• Data extract:

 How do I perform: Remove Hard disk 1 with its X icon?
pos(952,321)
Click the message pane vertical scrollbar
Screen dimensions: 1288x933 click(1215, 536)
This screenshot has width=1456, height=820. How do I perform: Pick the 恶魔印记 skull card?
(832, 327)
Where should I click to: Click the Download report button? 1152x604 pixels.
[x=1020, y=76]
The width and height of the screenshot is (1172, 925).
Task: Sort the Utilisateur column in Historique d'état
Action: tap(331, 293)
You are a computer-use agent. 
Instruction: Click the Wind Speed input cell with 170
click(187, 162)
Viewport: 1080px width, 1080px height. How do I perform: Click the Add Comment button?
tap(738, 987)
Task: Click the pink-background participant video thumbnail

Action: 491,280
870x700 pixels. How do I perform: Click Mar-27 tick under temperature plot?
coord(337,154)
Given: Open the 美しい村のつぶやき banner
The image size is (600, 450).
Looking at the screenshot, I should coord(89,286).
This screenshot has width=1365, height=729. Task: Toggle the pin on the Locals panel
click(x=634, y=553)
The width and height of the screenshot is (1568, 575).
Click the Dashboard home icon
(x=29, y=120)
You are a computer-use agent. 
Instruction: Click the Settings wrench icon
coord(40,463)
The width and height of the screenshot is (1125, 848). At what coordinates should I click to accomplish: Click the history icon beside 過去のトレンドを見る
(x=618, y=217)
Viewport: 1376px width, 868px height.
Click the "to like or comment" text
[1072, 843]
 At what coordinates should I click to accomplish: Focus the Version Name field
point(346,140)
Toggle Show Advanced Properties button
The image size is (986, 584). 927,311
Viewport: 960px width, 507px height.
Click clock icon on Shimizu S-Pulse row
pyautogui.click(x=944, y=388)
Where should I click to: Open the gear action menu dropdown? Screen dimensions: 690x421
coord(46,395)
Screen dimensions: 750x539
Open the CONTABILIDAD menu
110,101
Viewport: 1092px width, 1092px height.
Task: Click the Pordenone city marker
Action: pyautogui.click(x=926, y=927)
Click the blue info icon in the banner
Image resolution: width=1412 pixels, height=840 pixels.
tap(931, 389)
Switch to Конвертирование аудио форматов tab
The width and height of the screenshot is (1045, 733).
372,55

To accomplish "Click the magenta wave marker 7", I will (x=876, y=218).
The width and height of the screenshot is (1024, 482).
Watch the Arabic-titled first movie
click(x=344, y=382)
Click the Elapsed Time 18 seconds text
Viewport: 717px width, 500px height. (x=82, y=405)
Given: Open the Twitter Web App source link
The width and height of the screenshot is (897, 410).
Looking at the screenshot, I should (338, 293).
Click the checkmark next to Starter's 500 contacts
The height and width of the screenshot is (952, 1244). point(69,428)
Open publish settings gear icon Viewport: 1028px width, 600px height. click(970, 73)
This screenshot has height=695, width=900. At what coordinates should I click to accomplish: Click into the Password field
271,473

• Work task: In full and without alteration, transcribe the listing above.

• Task answer:
 How do I perform: Remove Hard disk 1 with its X icon?
pos(952,321)
Click the message pane vertical scrollbar
Screen dimensions: 1288x933 click(1215, 536)
This screenshot has width=1456, height=820. How do I perform: Pick the 恶魔印记 skull card?
(832, 327)
Where should I click to: Click the Download report button? 1152x604 pixels.
[x=1020, y=76]
The width and height of the screenshot is (1172, 925).
Task: Sort the Utilisateur column in Historique d'état
Action: tap(331, 293)
You are a computer-use agent. 
Instruction: Click the Wind Speed input cell with 170
click(187, 162)
Viewport: 1080px width, 1080px height. How do I perform: Click the Add Comment button?
tap(738, 987)
Task: Click the pink-background participant video thumbnail

Action: 491,280
870x700 pixels. How do I perform: Click Mar-27 tick under temperature plot?
coord(337,154)
Given: Open the 美しい村のつぶやき banner
The image size is (600, 450).
Looking at the screenshot, I should coord(89,286).
This screenshot has width=1365, height=729. Task: Toggle the pin on the Locals panel
click(x=634, y=553)
The width and height of the screenshot is (1568, 575).
Click the Dashboard home icon
(x=29, y=120)
You are a computer-use agent. 
Instruction: Click the Settings wrench icon
coord(40,463)
The width and height of the screenshot is (1125, 848). At what coordinates should I click to accomplish: Click the history icon beside 過去のトレンドを見る
(x=618, y=217)
Viewport: 1376px width, 868px height.
Click the "to like or comment" text
[1072, 843]
 At what coordinates should I click to accomplish: Focus the Version Name field
point(346,140)
Toggle Show Advanced Properties button
The image size is (986, 584). 927,311
Viewport: 960px width, 507px height.
Click clock icon on Shimizu S-Pulse row
pyautogui.click(x=944, y=388)
Where should I click to: Open the gear action menu dropdown? Screen dimensions: 690x421
coord(46,395)
Screen dimensions: 750x539
Open the CONTABILIDAD menu
110,101
Viewport: 1092px width, 1092px height.
Task: Click the Pordenone city marker
Action: pyautogui.click(x=926, y=927)
Click the blue info icon in the banner
Image resolution: width=1412 pixels, height=840 pixels.
tap(931, 389)
Switch to Конвертирование аудио форматов tab
The width and height of the screenshot is (1045, 733).
372,55

To accomplish "Click the magenta wave marker 7", I will (x=876, y=218).
The width and height of the screenshot is (1024, 482).
Watch the Arabic-titled first movie
click(x=344, y=382)
Click the Elapsed Time 18 seconds text
Viewport: 717px width, 500px height. (x=82, y=405)
Given: Open the Twitter Web App source link
The width and height of the screenshot is (897, 410).
Looking at the screenshot, I should (338, 293).
Click the checkmark next to Starter's 500 contacts
The height and width of the screenshot is (952, 1244). point(69,428)
Open publish settings gear icon Viewport: 1028px width, 600px height. click(970, 73)
This screenshot has height=695, width=900. At what coordinates should I click to accomplish: Click into the Password field
271,473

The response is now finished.